Could Madoff-related losses be insured under a homowners’ insurance policy? That is what is claimed in a class action complaint filed on August 19, 2009 in the Southern District of New York by Robert and Harlene Horowitz against their homeowners’ insurer and related entities. Their complaint (which can be found here) alleges that the insurer denied coverage under its policy for the more than $8 million that the Horowitzes claim to have lost in the Madoff scandal.
The plaintiffs claim that their homeowners’ policy contains a so-called Fraud SafeGuard provision, which insures against the "loss of money, securities or other property … resulting from fraud, embezzlement or forgery perpetrated against [policyholders] or [policyholders’] family member[s] during the Policy Period."
The Horowitzes claim that they had a family trust account, of which Robert Horowitz was trustee, with Bernard Madoff Investment Securities.

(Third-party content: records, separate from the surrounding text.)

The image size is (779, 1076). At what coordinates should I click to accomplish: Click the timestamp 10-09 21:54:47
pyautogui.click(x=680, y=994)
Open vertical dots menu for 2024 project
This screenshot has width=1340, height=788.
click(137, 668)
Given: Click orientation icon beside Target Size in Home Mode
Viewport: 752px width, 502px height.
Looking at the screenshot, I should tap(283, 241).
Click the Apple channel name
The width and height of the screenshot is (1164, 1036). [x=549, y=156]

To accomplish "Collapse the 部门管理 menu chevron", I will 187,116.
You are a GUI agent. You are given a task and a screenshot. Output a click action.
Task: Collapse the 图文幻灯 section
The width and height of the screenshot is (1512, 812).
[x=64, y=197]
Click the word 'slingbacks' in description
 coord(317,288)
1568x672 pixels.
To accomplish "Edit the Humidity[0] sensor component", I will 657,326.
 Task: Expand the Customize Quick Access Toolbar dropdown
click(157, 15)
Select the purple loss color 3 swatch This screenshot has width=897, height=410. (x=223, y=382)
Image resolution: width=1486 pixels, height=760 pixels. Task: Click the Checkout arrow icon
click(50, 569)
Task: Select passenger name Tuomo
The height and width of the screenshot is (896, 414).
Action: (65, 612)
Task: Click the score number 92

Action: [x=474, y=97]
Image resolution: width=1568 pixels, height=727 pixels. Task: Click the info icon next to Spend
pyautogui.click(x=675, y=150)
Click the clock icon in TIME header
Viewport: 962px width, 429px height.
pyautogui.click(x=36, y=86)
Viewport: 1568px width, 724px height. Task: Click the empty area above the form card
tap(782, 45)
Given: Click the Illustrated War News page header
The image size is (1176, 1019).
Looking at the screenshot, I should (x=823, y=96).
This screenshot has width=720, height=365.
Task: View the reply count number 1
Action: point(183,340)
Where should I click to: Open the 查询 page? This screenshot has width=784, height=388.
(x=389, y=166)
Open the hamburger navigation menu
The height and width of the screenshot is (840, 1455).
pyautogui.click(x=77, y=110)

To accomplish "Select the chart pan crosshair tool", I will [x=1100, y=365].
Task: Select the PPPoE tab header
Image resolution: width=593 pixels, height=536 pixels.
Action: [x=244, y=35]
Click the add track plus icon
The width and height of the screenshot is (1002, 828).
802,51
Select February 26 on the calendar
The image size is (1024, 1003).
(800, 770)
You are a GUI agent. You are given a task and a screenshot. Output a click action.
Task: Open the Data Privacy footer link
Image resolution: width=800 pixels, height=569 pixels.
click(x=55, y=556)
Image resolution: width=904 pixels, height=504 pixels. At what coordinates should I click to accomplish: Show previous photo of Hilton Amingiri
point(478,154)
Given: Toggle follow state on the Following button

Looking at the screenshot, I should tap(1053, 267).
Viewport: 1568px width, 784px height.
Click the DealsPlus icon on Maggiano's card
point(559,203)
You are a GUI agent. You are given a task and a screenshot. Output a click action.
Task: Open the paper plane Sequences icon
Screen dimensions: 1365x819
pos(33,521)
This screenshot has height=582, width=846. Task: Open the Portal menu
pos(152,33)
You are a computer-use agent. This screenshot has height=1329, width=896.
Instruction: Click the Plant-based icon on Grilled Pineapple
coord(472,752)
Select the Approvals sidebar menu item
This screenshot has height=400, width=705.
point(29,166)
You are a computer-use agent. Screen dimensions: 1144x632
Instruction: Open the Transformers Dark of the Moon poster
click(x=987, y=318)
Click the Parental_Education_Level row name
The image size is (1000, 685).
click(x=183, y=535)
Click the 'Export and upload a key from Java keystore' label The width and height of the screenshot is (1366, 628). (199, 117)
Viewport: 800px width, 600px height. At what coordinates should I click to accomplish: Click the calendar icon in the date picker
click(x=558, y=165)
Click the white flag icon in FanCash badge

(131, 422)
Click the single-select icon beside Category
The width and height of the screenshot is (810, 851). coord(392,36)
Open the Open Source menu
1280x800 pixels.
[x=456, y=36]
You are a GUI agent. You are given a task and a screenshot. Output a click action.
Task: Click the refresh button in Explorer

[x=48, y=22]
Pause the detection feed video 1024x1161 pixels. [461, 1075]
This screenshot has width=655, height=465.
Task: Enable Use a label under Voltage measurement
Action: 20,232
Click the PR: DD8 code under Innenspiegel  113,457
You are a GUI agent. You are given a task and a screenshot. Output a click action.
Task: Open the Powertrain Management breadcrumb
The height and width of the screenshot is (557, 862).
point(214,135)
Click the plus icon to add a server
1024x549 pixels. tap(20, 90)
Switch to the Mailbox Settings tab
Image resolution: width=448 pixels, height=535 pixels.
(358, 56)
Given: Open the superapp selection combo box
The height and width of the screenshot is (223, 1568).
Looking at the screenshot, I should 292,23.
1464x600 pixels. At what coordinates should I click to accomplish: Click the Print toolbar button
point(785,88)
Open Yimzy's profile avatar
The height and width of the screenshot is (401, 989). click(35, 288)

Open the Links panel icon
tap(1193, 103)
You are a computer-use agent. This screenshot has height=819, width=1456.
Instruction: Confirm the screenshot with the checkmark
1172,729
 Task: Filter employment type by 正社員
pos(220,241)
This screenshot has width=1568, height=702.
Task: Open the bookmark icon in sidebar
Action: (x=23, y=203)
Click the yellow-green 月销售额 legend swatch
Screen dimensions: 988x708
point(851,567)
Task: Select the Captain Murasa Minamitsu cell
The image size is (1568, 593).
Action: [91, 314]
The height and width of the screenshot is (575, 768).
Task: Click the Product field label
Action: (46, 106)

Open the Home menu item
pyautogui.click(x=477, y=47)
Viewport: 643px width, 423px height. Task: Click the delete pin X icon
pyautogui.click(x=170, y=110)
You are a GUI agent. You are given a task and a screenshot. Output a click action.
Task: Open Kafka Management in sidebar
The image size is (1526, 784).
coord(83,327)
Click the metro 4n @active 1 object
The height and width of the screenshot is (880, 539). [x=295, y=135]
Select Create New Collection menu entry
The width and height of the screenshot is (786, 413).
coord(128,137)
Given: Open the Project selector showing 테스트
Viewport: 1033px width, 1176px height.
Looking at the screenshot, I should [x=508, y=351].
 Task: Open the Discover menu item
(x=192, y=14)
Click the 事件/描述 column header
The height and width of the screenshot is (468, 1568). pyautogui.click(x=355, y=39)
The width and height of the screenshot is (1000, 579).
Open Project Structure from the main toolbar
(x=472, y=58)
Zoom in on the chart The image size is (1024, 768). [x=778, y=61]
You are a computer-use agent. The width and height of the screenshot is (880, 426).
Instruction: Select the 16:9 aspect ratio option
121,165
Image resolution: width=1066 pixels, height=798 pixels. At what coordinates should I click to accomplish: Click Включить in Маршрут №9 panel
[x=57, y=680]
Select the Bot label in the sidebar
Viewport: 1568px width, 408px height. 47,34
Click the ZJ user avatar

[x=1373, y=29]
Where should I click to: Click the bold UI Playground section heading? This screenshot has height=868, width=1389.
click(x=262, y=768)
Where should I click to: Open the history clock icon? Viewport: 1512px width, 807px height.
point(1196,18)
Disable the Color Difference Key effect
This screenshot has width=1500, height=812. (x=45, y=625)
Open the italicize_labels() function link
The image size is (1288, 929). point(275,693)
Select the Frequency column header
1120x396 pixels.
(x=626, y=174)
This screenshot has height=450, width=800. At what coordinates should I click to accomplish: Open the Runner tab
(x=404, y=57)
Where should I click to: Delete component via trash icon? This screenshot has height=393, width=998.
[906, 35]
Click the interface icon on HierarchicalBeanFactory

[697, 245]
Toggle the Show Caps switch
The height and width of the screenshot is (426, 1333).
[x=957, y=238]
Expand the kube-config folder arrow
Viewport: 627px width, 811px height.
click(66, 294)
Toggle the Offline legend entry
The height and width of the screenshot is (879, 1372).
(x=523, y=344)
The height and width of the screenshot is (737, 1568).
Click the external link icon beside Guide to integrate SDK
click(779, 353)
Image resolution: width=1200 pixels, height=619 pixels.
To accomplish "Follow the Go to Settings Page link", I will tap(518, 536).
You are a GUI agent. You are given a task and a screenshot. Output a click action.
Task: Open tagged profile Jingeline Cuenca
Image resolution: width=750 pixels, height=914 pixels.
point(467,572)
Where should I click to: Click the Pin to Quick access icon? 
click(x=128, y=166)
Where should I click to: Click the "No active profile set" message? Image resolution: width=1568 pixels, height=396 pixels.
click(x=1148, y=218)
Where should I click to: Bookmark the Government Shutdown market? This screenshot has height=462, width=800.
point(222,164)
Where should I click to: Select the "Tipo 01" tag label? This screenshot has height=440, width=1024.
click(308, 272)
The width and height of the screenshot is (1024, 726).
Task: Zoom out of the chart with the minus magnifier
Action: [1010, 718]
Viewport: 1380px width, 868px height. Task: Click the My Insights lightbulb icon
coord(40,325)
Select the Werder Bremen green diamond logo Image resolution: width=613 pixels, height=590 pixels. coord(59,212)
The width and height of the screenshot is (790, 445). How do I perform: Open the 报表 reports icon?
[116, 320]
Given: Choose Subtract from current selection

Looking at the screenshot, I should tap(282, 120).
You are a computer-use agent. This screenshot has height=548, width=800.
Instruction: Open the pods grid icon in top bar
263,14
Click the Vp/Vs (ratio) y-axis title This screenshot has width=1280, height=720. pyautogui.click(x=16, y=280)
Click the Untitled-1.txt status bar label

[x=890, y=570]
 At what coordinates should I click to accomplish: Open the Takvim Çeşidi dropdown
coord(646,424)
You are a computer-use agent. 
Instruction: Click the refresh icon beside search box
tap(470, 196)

They claim that their final balance on the BMIS account was over $8.5 million.
The complaint alleges that when they submitted their claim seeking payment for their claimed losses (which they assert is the full $8.5 million amount), the insurer denied coverage "on several grounds, all of which are erroneous."
The complaint is filed as a class action on behalf of all the policyholders under the defendants’ homeowners’ insurance policies with coverage for Fraud SafeGuard events and that lost money in the Madoff scheme.
The complaint asserts claims for breach of contract; breach of the implied covenant of good faith and fair dealing; and unjust enrichment. The class action seeks compensatory damages as well as "declaratory and injunctive relief to end the Defendants’ improper practices."
Though the complaint alleges that the defendants’ have denied coverage entirely for the plaintiffs’ claimed loss, a significant portion of the complaint is devoted to the plaintiffs’ contention that they are entitled to recover the full amount of their claimed $8.5 million loss, and not just the (unspecified) amount of the initial investment. They claim entitlement to the supposed investment gains that the plaintiffs’ believed they had earned on the BMIS account.
The plaintiffs argue that their loss is "the amount shown on their last account statement," and that their loss "cannot be erased by Defendants’ ad-hoc, after the fact definition of covered loss." The plaintiffs argue that in any event, they are at least entitled to implied interest on the initial investment as well as non-recoverable tax payments that had been made based on the Madoff statements.
The complaint also recites and refutes the applicability of the long list of policy exclusions on which the insurer relied in denying coverage, including, for example, that the policy does not cover loss caused by "the confiscation, destruction or seizure of property by any government or public entity or their authorized representative"; and that the policy does not cover "indirect loss resulting from any fraud guard event, including, but not limited to, an inability to realize income that would have been realized had there been no loss or damage to money, securities or other property."
It is interesting that the complaint was filed by the Milberg law firm, which may not be the first firm you think of when you think of insurance coverage litigation -- but on the other hand over the years, the firm has been in the forefront of class action litigation (albeit usually in the securities context), which may explain in part the fact that the complaint was filed as a class action.
When I noted recently (here) the arrival of the Madoff coverage litigation, I predicted that there would be a great deal more litigation to come. But I never expected that the first class action coverage lawsuit would be based on homeowners’ coverage. For that matter, I have to confess that I didn’t foresee the involvement of homeowners’ coverage at all. But if the Horowitzes get any traction with their lawsuit, I suspect that we could see a whole lot more litigation raising similar allegations. There may be many more claims to come under other kinds of first-party coverages, as well.
The one thing I know for sure is that earlier this year, when various commentators were putting out their estimates on the likely aggregate insurance losses from the Madoff scandal, they did not factor in the possibility of losses under homeowners’ insurance policies.
In any event, I have added the new class action complaint to my register of Madoff-related litigation, which can be accessed here. The insurance coverage litigation of which I am aware so far is listed in Table V of the Madoff lawsuit register.
I continue to believe that there will be a great deal more Madoff-related insurance coverage litigation, and as I become aware of any new cases I will add them to the register. I hope readers who become aware of Madoff-related insurance coverage lawsuits will please let me know (anonymity protected upon request, of course).
Special thanks to a loyal reader for bringing the Howowitz lawsuit to my attention.